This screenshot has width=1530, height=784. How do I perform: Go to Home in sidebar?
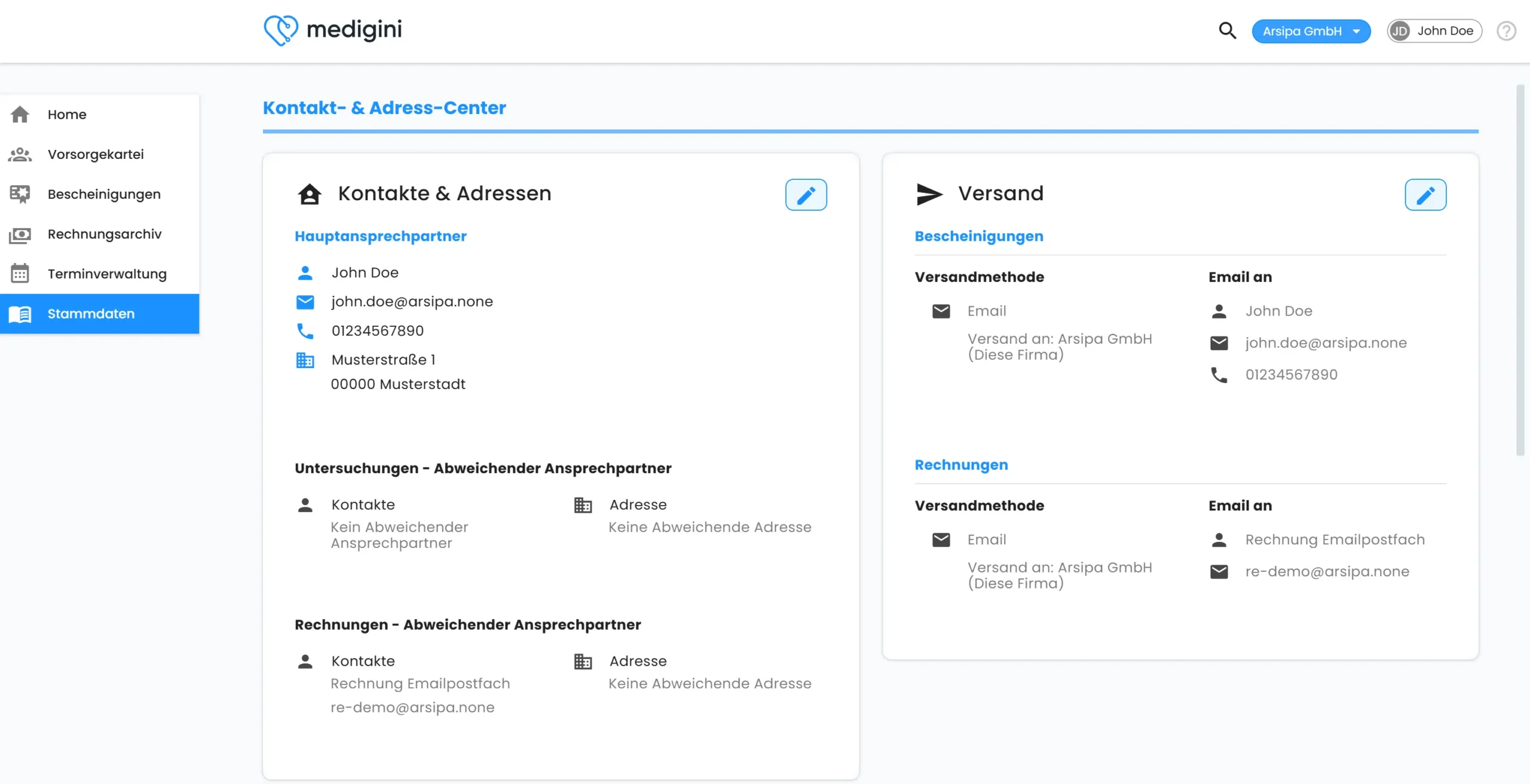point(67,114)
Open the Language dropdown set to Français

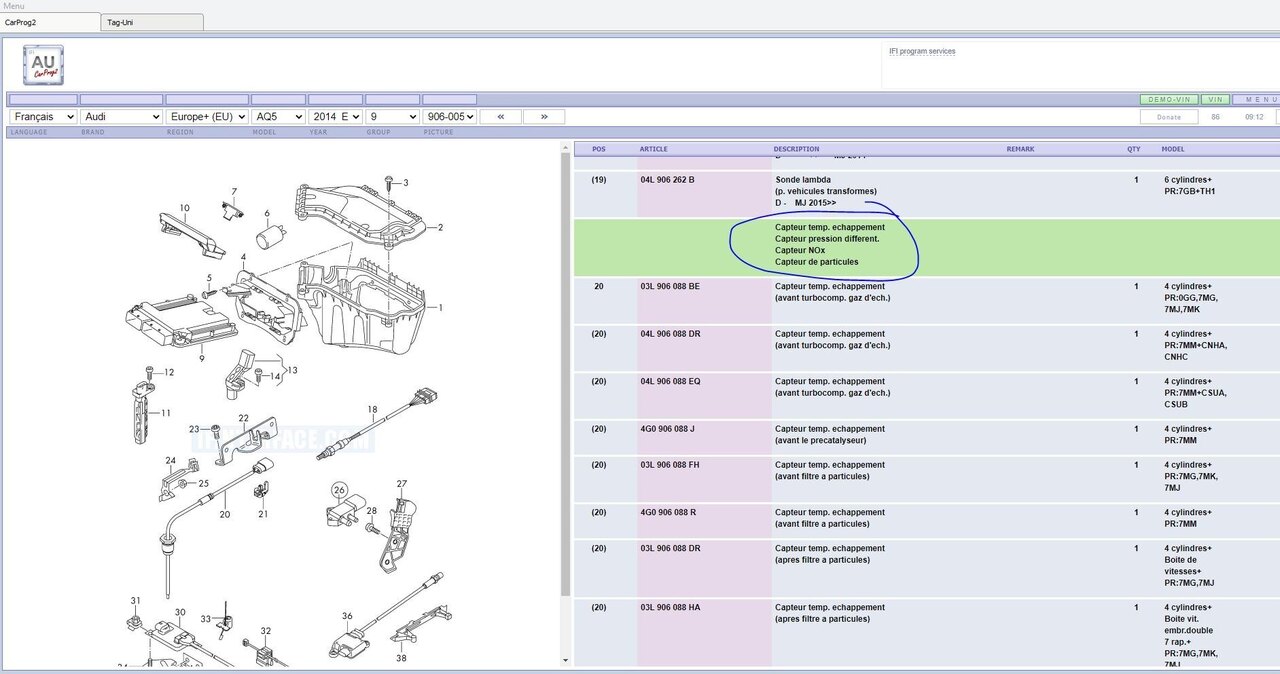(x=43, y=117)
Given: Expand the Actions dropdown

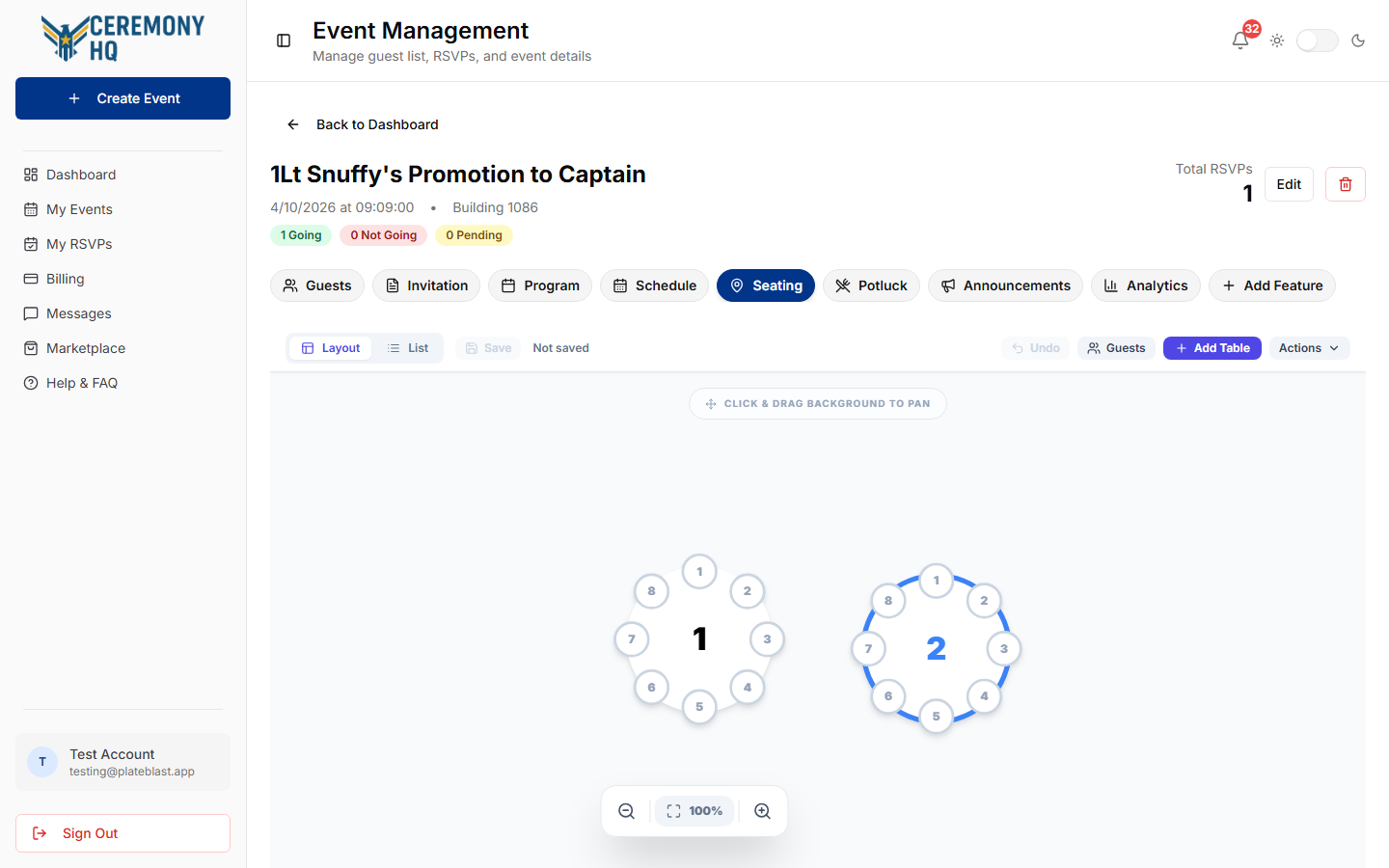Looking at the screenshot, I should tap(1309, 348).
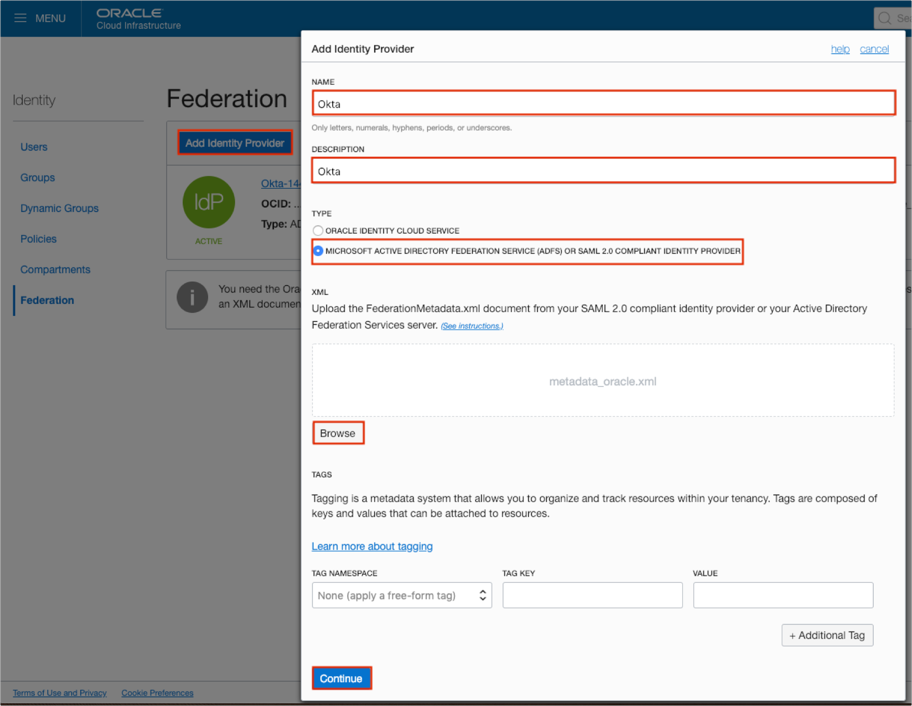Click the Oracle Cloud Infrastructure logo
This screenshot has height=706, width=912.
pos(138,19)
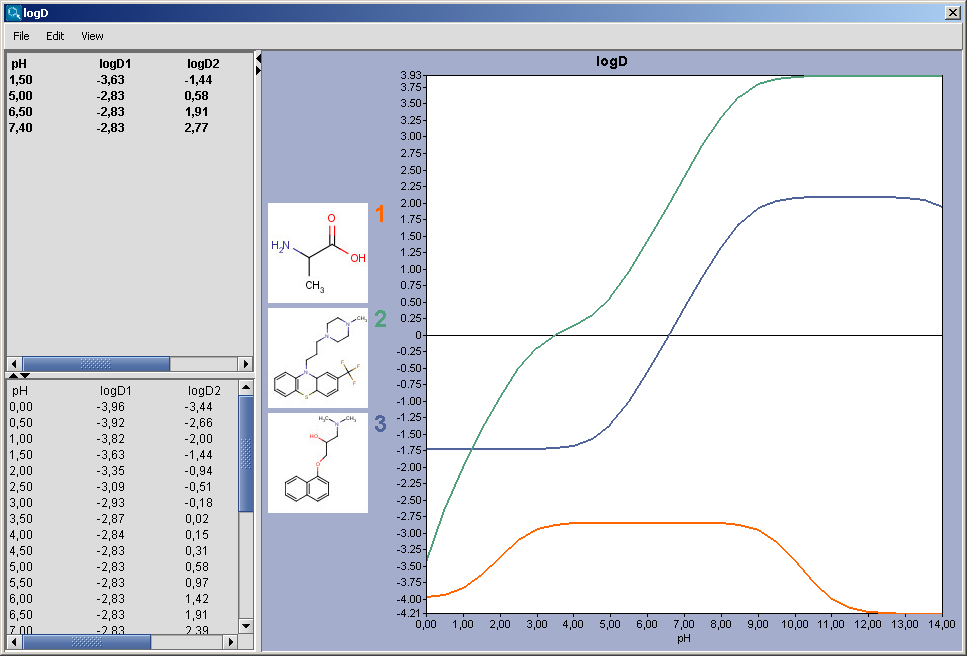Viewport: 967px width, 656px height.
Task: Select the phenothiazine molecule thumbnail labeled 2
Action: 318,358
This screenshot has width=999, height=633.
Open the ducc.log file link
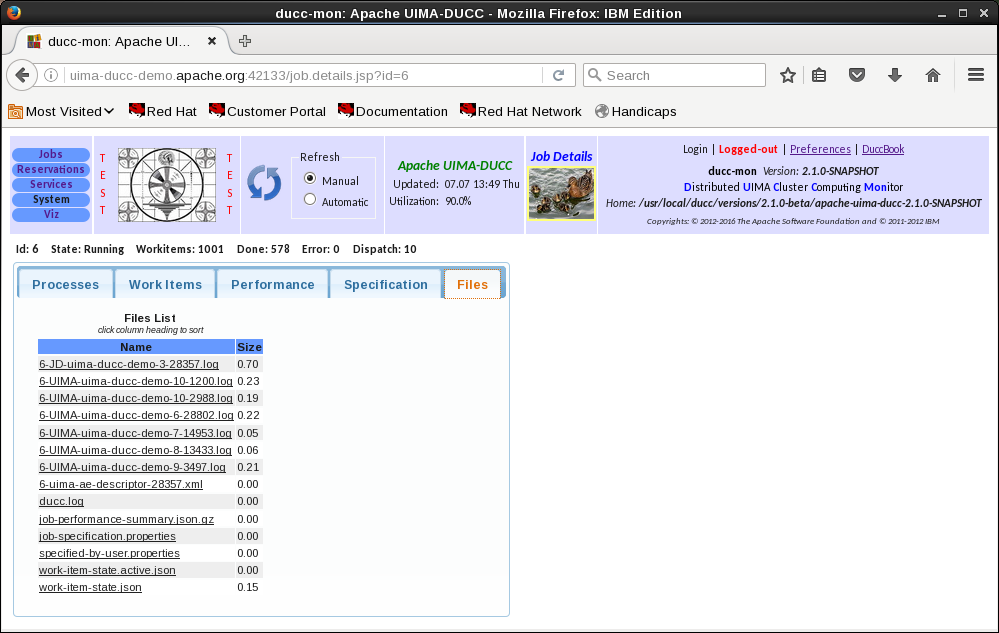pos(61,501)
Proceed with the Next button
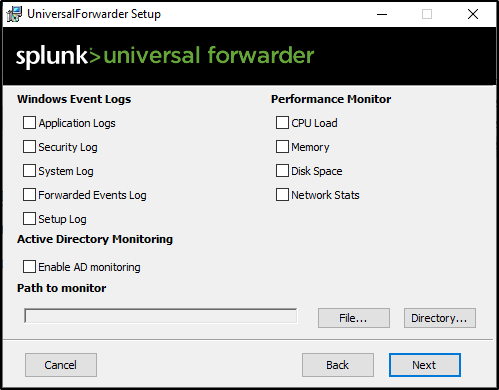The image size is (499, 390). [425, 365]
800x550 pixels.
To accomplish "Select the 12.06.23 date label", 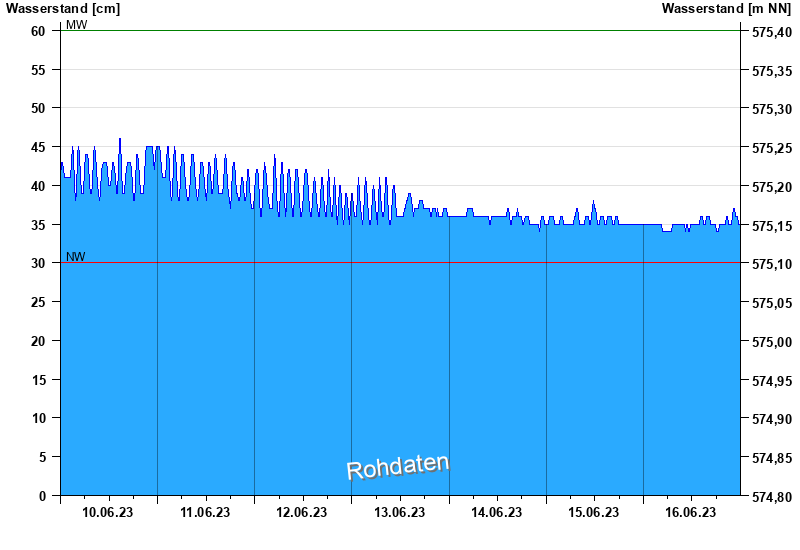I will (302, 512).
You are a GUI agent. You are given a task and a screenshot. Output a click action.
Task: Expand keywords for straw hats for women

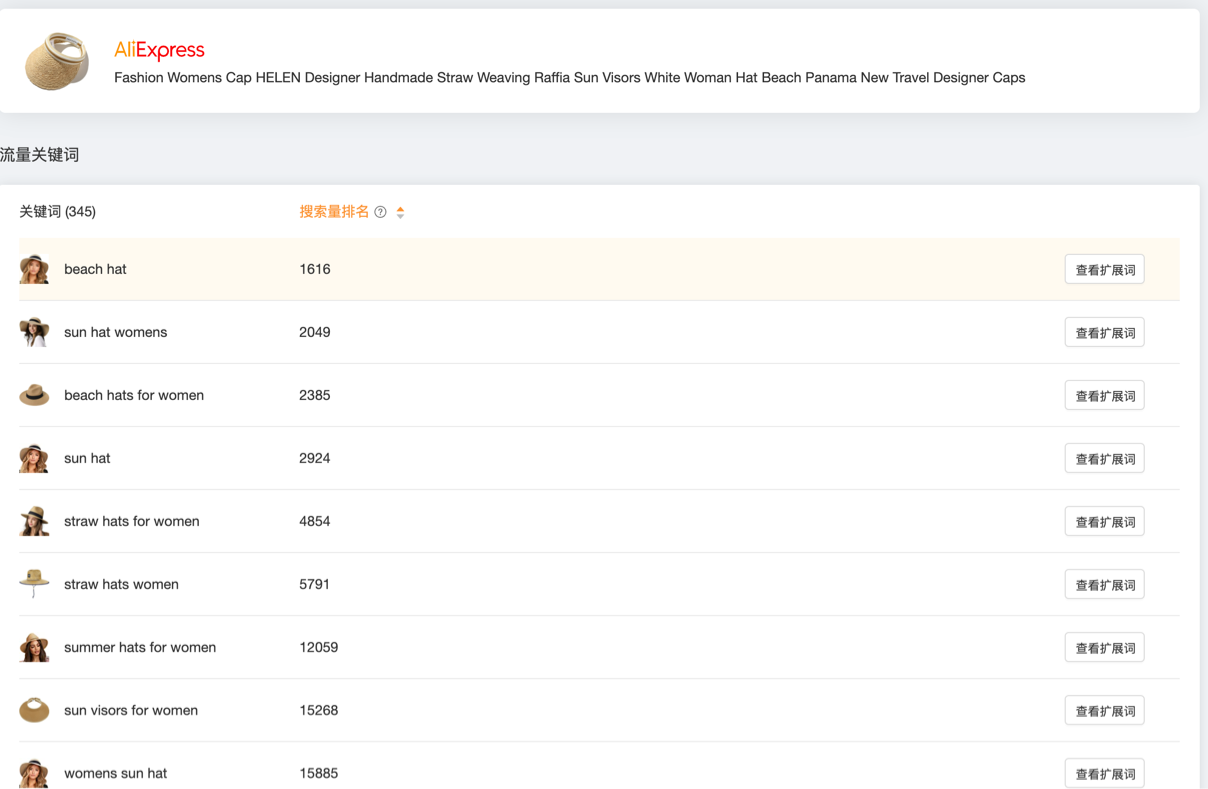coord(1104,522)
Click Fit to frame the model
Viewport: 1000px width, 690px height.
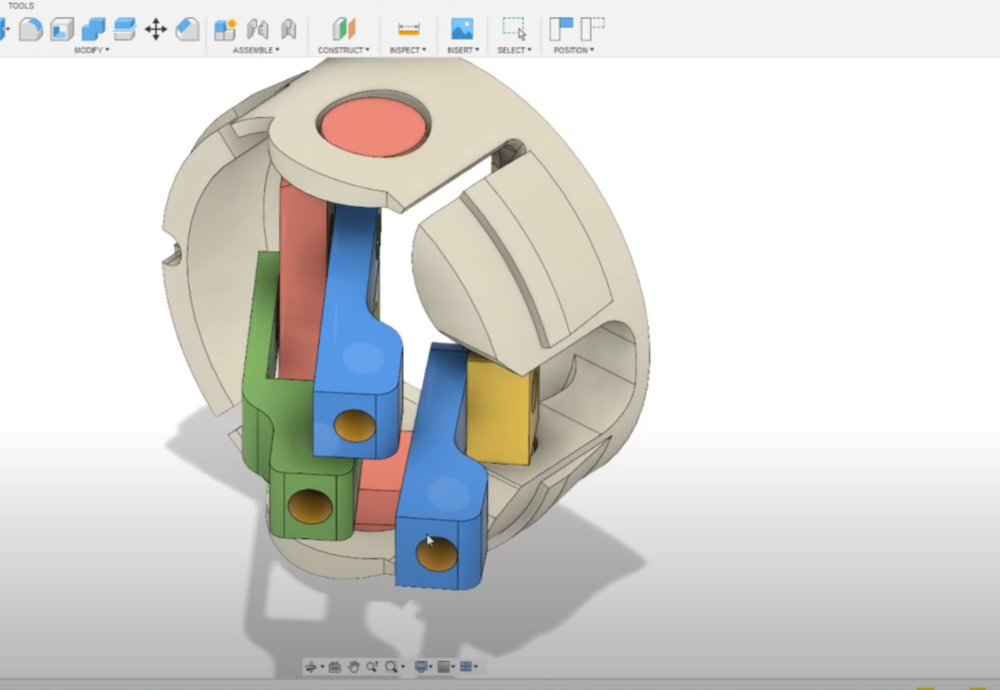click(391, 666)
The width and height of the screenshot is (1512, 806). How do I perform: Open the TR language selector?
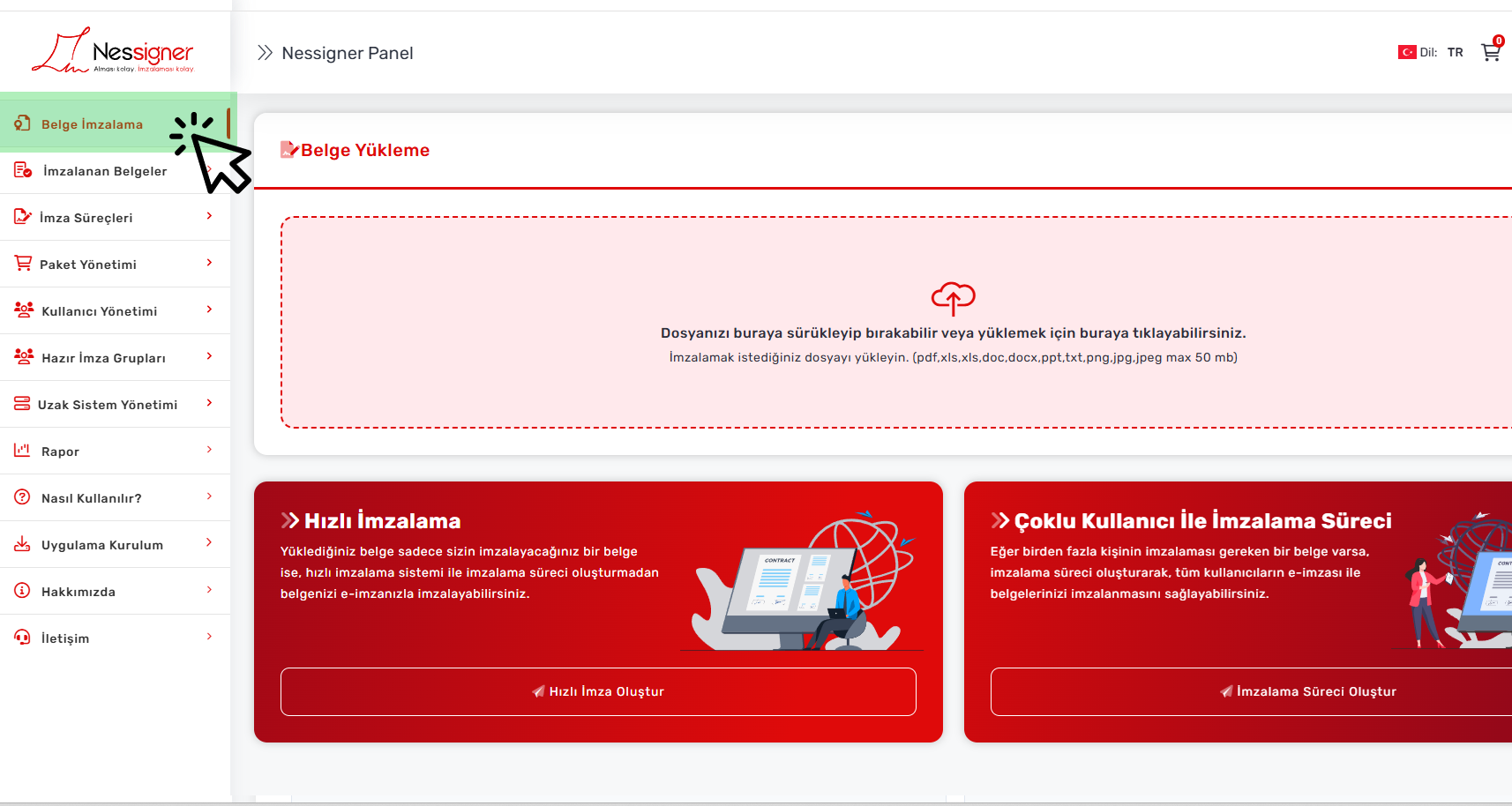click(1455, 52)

- WHAT IS REQUIRED: Find the line that contains "Task: Expand keywords" and repeat it, along with every line after it to the end of the data, exactly; drop the pictures.

- OUTPUT OF THE EXERCISE:
Task: Expand keywords for straw hats for women

coord(1104,522)
Click Fit to frame the model
Viewport: 1000px width, 690px height.
click(391, 666)
The width and height of the screenshot is (1512, 806). How do I perform: Open the TR language selector?
click(1455, 52)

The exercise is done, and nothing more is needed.